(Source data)

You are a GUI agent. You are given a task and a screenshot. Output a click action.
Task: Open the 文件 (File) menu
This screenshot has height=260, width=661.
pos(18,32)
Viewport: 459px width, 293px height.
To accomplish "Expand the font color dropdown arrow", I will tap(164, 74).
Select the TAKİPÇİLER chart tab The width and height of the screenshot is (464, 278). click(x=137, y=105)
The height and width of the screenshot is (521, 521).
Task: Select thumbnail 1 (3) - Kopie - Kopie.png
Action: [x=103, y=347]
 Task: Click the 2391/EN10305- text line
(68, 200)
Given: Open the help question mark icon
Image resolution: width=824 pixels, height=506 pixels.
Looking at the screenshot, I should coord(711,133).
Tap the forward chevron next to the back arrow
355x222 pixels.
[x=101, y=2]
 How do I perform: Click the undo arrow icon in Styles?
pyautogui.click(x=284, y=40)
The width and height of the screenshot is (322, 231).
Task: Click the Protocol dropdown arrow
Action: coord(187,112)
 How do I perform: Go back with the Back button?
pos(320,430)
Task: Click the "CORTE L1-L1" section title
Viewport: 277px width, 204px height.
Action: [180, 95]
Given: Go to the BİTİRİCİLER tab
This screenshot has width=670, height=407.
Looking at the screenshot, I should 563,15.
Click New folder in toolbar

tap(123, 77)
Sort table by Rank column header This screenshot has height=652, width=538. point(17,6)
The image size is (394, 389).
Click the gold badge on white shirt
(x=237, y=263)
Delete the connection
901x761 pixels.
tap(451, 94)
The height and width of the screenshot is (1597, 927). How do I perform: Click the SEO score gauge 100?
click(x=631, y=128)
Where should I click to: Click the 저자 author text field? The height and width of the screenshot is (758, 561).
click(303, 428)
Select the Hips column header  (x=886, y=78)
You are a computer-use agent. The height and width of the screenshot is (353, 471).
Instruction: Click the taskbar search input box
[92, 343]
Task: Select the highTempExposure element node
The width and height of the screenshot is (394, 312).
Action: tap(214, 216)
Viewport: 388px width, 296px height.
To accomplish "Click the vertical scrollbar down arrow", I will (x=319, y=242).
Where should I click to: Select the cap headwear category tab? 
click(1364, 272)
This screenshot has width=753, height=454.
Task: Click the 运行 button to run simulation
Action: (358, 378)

## Required action
How many lines of the entries contain the string "Open"? Answer with a number and no other words.

## Completed task
2